初夏に聴く「秋の歌」

6月9日、1年5カ月ぶりにベルリン日独センターでコンサートが開催されました。コロナ禍が始まって以来初のコンサートはライブ・ストリーミングとなりました。当日の様子から舞台裏のエピソードまで副事務総長の清田とき子がブログに綴りました。

 6月9日、ベルリン日独センターでは実に1年5ヶ月ぶりにコンサート「秋の歌」を開催しました。ユンゲ・ドイチェ・フィルハーモニーの国際色豊かなメンバー6人による室内楽コンサートで、タイトルは「秋の歌」ですが、当初去年の秋の開催予定だったのが今年の6月に延期になった、というわけではありません。メンバーが中心に据えた曲が、細川俊夫のクラリネットと弦楽四重奏のための作品「秋のうた」だったのでつけられたタイトルでした。
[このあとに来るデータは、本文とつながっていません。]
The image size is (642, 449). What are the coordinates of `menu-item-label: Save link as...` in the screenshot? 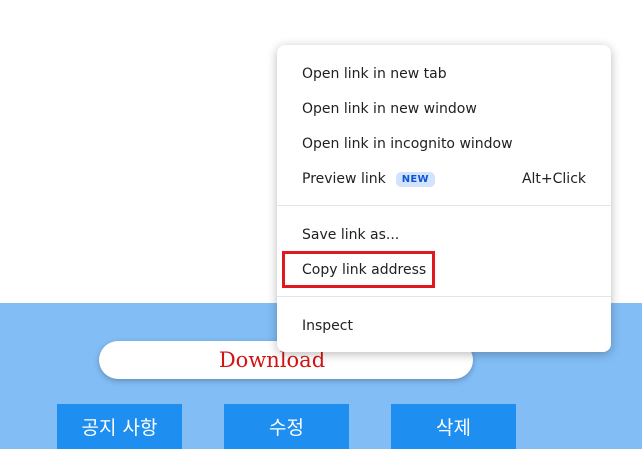 It's located at (351, 235).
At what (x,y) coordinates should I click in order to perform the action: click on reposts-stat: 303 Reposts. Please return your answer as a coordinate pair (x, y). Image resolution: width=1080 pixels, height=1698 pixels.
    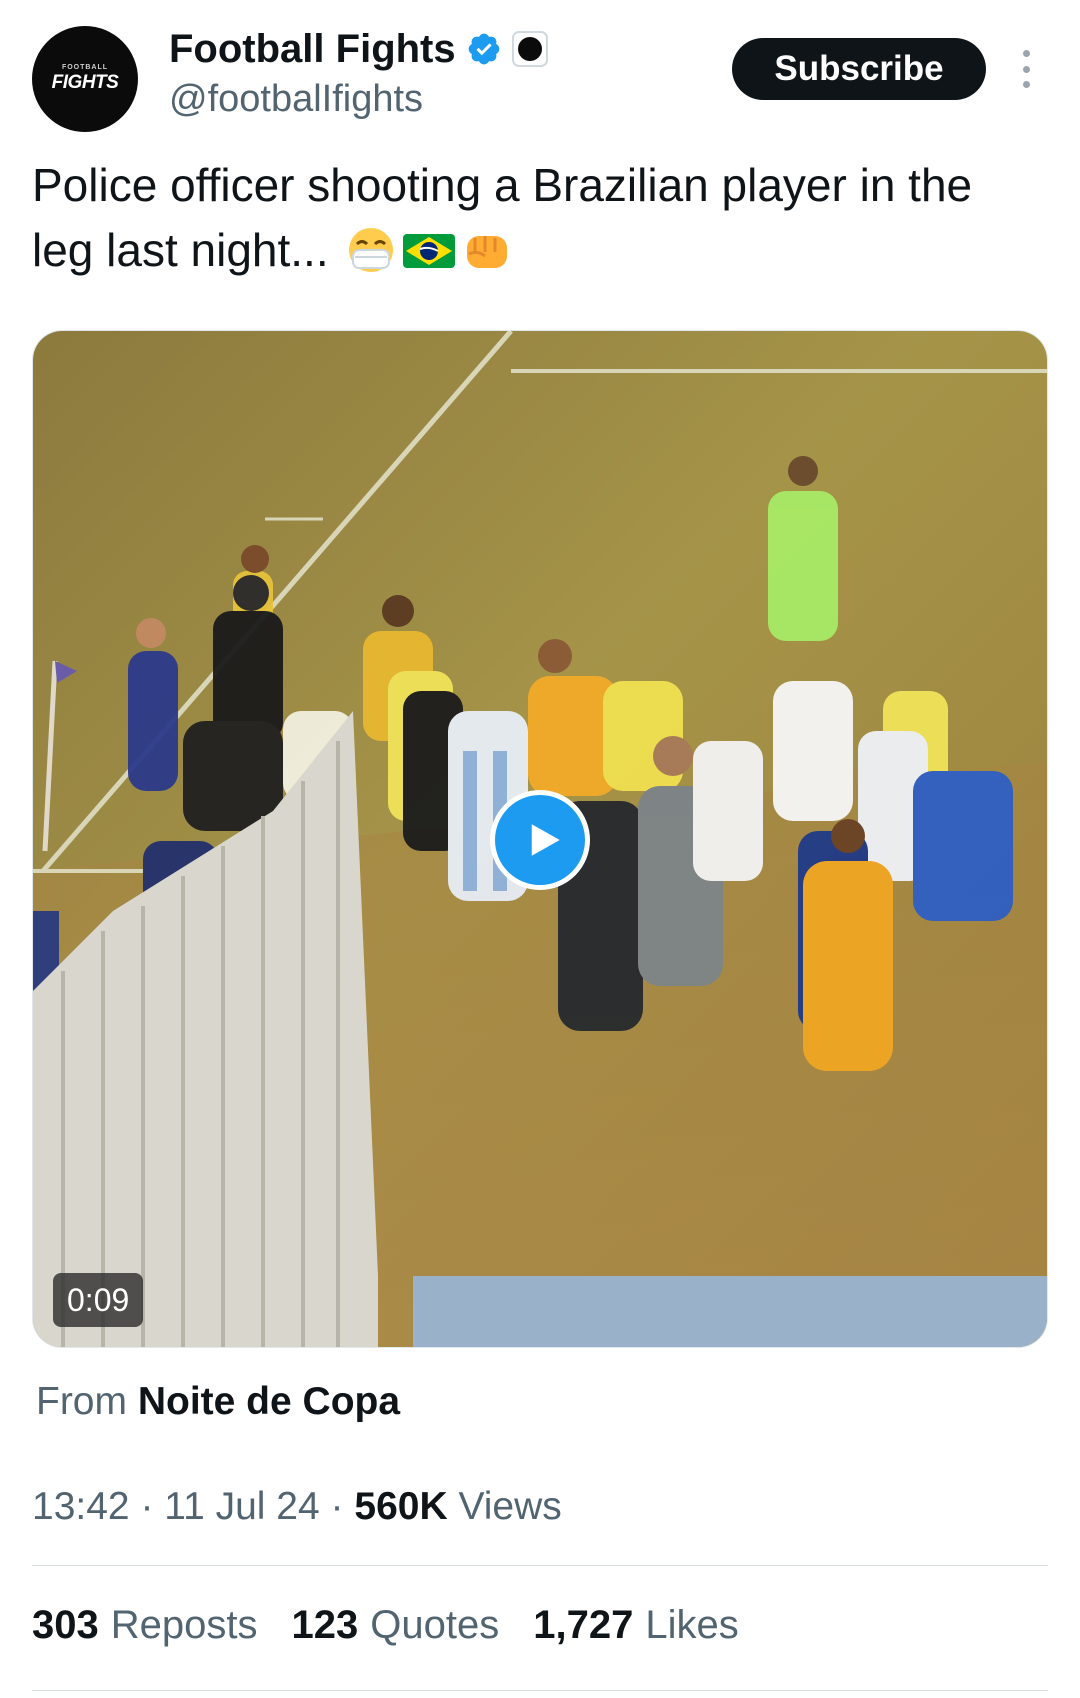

   ユンゲ・ドイチェ・フィルハーモニー管弦楽団のメンバーによる日独交流をテーマにした室内楽コンサートシリーズは、ドイツで聴く機会の少ない現代日本の作曲家の作品を、若い演奏家にチャレンジしてもらいより多くの人々に知ってもらおうというもので、バート・ホンブルクにあるヴェルナー・ライマーズ財団の提唱により、2016年に始まりました。ベルリン日独センターは2017年から毎回ベルリンのコンサートの主催者となり、今年が4回目でした。これまでにも武満徹、ユン・イサン、細川俊夫、岸野末利加、藤倉大、久石譲等の作品が演奏され、現代音楽に馴染みのない聴衆のためにベートーベンやモーツァルトなどクラシック音楽と組み合わせたり、ドイツの現代作曲家と組み合わせたり、毎年工夫をこらした異なる構成で、私自身主催者という役得により毎回とても楽しませてもらっていました。日本とドイツ、さらにアジアとヨーロッパの対話・交流を旨とするベルリン日独センターにとって、お客様からのフィードバックもとても大切で、毎回コンサート後にはホワイエで演奏家とお客様の懇親の場を設けていました。

 

Klarinette Solo

「タートル・トーテム」(作曲 藤倉大)、演奏ヨシュア・ダールマンス
(Joshua DAHLMANNS) 

  さて、今年のコンサートはいまだ続くコロナ禍の中、6月9日に決まったコンサートをどのような形で実現できるのか、担当の文化部は刻々と変化するコロナ禍の状況と州の条例に合わせるため心配と苦労の連続でした。演奏家はベルリン日独センターまで来ることができるのか、旅行ができない場合はどうするか、聴衆をホールに招くことができるか、等々・・・。仕事で出張することは許可されていたので、演奏家がベルリンまで来られることを前提に、ベルリン日独センターのホールから無観客でライブ・ストリーミングすることにした後はさらに変更する必要はなくなりほっと胸をなでおろしました。6月9日は素晴らしい演奏に、終わったときに客席にいた私たち数名の関係者は手が痛くなるほど、200人分の拍手をしました!モーツァルトのクラリネット五重奏曲の四つの楽章の間に西村朗、細川俊夫、藤倉大の現代曲をはさむというプログラム構成も非常によかったと思います。演奏を当日聴くことができなかった方は、ぜひ YouTubeチャンネル をご覧くださいませ。

 

                                  

Musiker vor der Bühne

   画面の向こうから拍手喝采!コンサート後はマスクをして挨拶

 

Bild mit Organizatorn

女性パワー炸裂!ユンゲ・ドイチェ・フィルハーモニー管弦楽団の担当者(中央)
ベルリン日独センター事務総長・副事務総長、文化部職員

 ベルリン日独センターでは昨年会議事業をいち早くオンライン化して実施したところ、開催時間を調整すれば日本をはじめ世界中の方が参加できることや、多忙な方をパネリストとしてお招きしやすくなったことなど、そのメリットに気づきました。オンライン交流は直接の交流に完全にとってかわることはできませんが、コロナ禍が終息した後もデジタル技術を大いに活用できそうです。

 一方文化・芸術事業は言葉による事業と異なり、オリジナルのアート作品を見て、生の音楽を聴かなければ芸術を味わったことにはならないと私自身思う気持ちもあり、オンライン化するのが難しい分野であると思っていました。しかし、今回非常によい音質でストリーミング・録音できたことをうれしく思っており、場所の限定やホールの収容人数の限界などを考慮すると、芸術分野にとっても将来性のある方法なのかな、とちょっと思い始めています。このブログを読まれた皆さんはどのように思われますか。ご意見をお聞かせいただければ幸いです。